Dinosaurs are currently classified as reptiles, and so it is believed that during their time on the planet for about 135 million years, their body temperatures changed with the climate.
Modern reptiles such as snakes and lizards are cold blooded or ectothermic as their body temperatures change with the environment. On the other hand, birds and mammals are warm blooded or endothermic, i.e. they control their own body temperatures, in a way to keep themselves safe.
Scientists, in order to analyze the mystery, developed a new method that examined the growth and metabolism of extinct species. They analyzed the layers of bone deposits in the fossil remains of prehistoric animals. The study revealed the duration taken by animals to grow, according to Live Science.
"Dinosaurs do not fit comfortably into either the cold-blooded or warm-blooded camp - they genuinely explored a middle way," said lead author of the study John Grady, a theoretical ecologist at the University of New Mexico.
The study analyzed 21 species of dinosaur bones, including predators like Allosaurus and Tyrannosaurus, duckbilled Tenontosaurus, long-necked Apatosaurus, and bird-like Troodon along with a swath of mammals and fish, sharks, birds, snakes, lizards and crocodiles.
"Our results showed that dinosaurs had growth and metabolic rates that were actually not characteristic of warm-blooded or even cold-blooded organisms. They did not act like mammals or birds nor did they act like reptiles or fish," Reuters quoted Brian Enquist, evolutionary biologist and ecologist at University of Arizona.

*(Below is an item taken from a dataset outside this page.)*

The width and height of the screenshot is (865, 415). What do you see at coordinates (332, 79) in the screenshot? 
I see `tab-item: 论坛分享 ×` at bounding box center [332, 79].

Grady believes that classifying animals as either cold or warm blooded is not limited to dinosaurs. Like dinosaurs, some other animals alive today such as the great white shark, tuna and leatherback sea turtle also do not fit into either of the categories, he added.

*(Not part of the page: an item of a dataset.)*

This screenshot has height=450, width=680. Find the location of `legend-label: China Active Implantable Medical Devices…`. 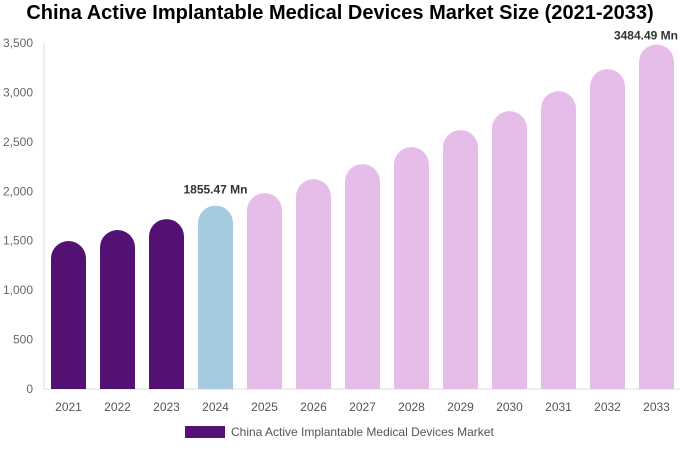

"For instance, tuna body temperature declines when they dive into deep, colder waters, but it always stays above the surrounding water. Endotherms can improve their metabolisms to warm up - for instance, we shiver when cold, which generates heat. Mesotherms have adaptations to conserve heat, but they do not burn fat or shiver to warm up. Unlike us, they don't boost their metabolic rate to stay warm," Grady pointed out.
"Gigantotherms are slower to heat up and cool down, but if they rely on external heat sources like the sun, then they are not mesotherms. In general, mesotherms produce more heat than gigantotherms and have different mechanisms for conserving it," explained Grady.
Researchers believe that the findings could help shed light on how warm blooded animals, such as humans evolved. The origins of endothermy in mammals and birds are not clearly understood. Studying the rate of growth of the ancestors of birds and mammals will reveal the deep secrets of these mysterious creatures.